Spy Glass – Mr A Jones v Pilkington UK Ltd

Tuesday, March 8, 2022

Alan Jones had been diagnosed with cancer at an early age. He was only 21 when he was found to have Hodgkin’s Lymphoma.   To treat the condition in the 1980’s he was given high levels of radiotherapy and it was in the process of treatment suffered that it proved he’d suffered long term irreversible nerve damage. He received a diagnosis of fibrosis radiation syndrome.  The true impact of this damage became apparent in his middle age making his work at Pilkington Glass in Manchester often unbearable.

Mr Jones, 55, is a fifth generation Pilkington worker within his family and, until his diagnosis, hardly missed a day off work since joining the company in 1983.

As a result of his time off due to both the pain and discomfort Mr Jones’s mental health also began to suffer and he was receiving counselling for anxiety and depression.

To overcome both the mental and physical problems Mr Jones tried to keep active within the limitations his condition could permit.

On one of Mr Jones’s visits to a local shop a Pilkington employee spotted him wearing heavy duty work boots. This information found its way back to Pilkington’s management who decided it was of sufficient concern to hire a private surveillance company to check out Mr Jones’s activities.

The company engaged, “Mike Indigo 5”, charged £950 a day for their services and over a period of 4 days tracked his movements, filming him in various locations and circumstances.

The spying revealed Mr Jones helping a friend, water plants and passing a hosepipe and also on a trip to a job centre.

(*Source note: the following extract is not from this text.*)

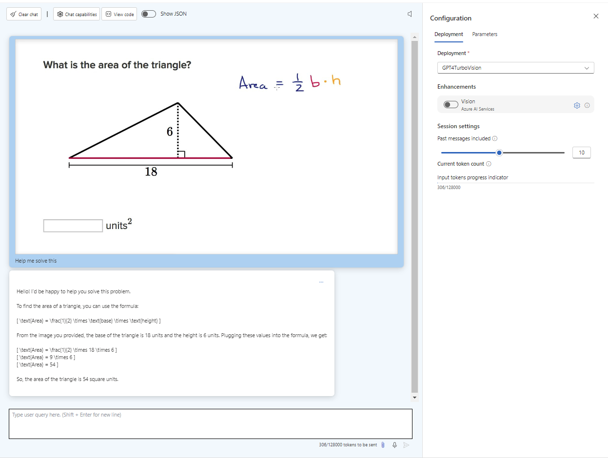Turn on the Vision enhancement toggle
The image size is (608, 458).
tap(451, 105)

The surveillance occurred May 2019 and later that year in July management called Mr jones in for a meeting.  He had no knowledge of the purpose of the meeting and was shocked to be confronted with stills from the secret footage.  It transpired that Pilkington’s investigation went even further with background checks, mortgage liability and a valuation of the family home.

Mr Jones was dismissed on the strength of the evidence accumulated by surveillance however the dismissal proved to be unfair with clear mitigating circumstances as to footwear and activities.

This is a very clear example of failing to undertake the most rudimentary step, of contacting and speaking directly to the member of staff as part of a response to the “whistle-blower” who saw Mr Jones in the shop.

That event may well be worthy of triggering a conversation but the full 4-day surveillance gave an impression of an employer determined to find the evidence it needed to dismiss the long standing member of staff.

The findings:

  • The claimant was disabled in accordance with section 6(1) Equality Act 2010 by reason of the condition of depression and anxiety.
  • The complaint of discrimination on grounds of disability contrary to section 15 Equality Act 2010 is well founded to the extent described within the reasons given in this judgment. This means that the complaint of disability discrimination is successful.
  • The complaint of breach of contract is well founded. This means that the complaint is successful.

Time and time again in these cases we see evidence of companies failing to follow their own policies and in so doing costing the business dearly in damages, reputation and management time spent preparing for and no doubt stressing over a tribunal case.